Diese Woche stellt die Anhänger von gehobener Serienunterhaltung auf eine harte Probe – vor allem, wenn sie bei mehr als einem Anbieter Kunden sind. Am vergangenen Freitag hat Netflix „Inventing Anna“ gestartet: neun Episoden, in denen Julia Garner die Betrügerin Anna Sorokin verkörpert, und zwar auf atemberaubend faszinierende Weise. Mal ist sie ein Miststück, mal bemitleidenswert, in einem Moment brillant, im anderen biestig.

Wer das bis kommenden Freitag zu Ende gebracht hat, verdient einen Preis für Zeitmanagement. Wäre gut, denn bei Amazon Prime Video geht am 18. Februar „The Marvelous Mrs. Maisel“ (vierte Staffel) auf Sendung.
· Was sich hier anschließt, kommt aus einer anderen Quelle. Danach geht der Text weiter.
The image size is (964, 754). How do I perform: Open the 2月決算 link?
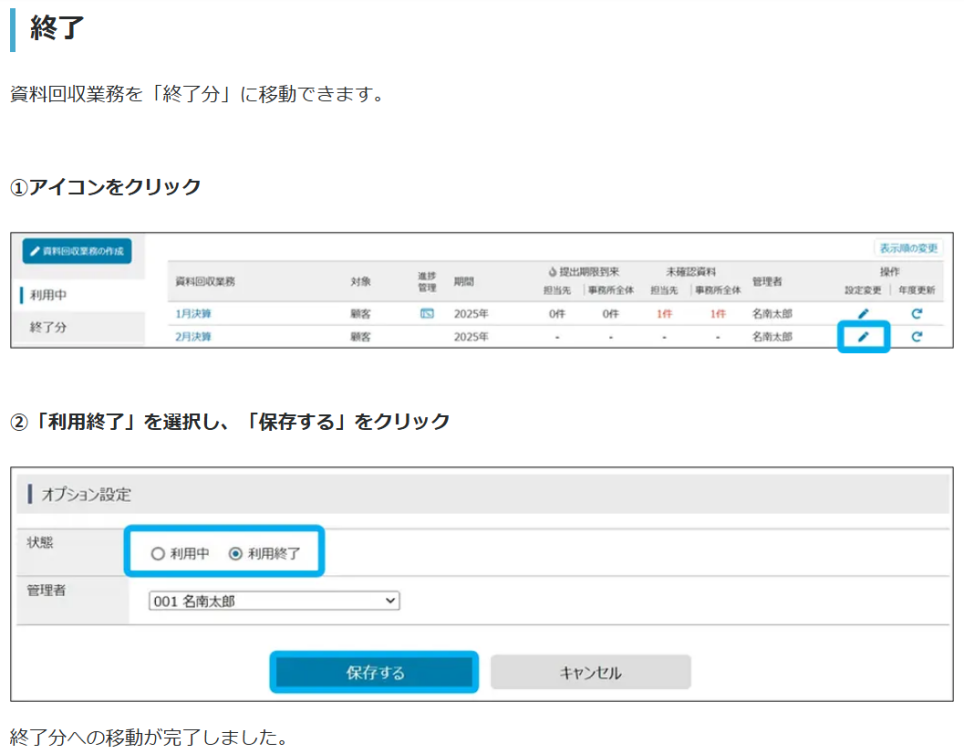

Rachel Brosnahan in der Titelrolle gehört zu den witzigsten (fiktiven) Frauen der Welt. Damit nicht genug. Apple TV+ hat den Freitag zum Ereignistag gemacht. Nach „The Morning Show“ mit Jennifer Aniston und Reese Witherspoon gibt es jetzt jede Woche eine neue Episode von „Servant“ und „Suspicion“. Beide Serien definieren nicht den Kunstbegriff neu, sie erlauben aber einen entspannenden zeitweisen Ausstieg aus einer komplexen Gegenwart. Deren Komplexität resultiert nicht zuletzt aus dem Überangebot der Serien-Macher.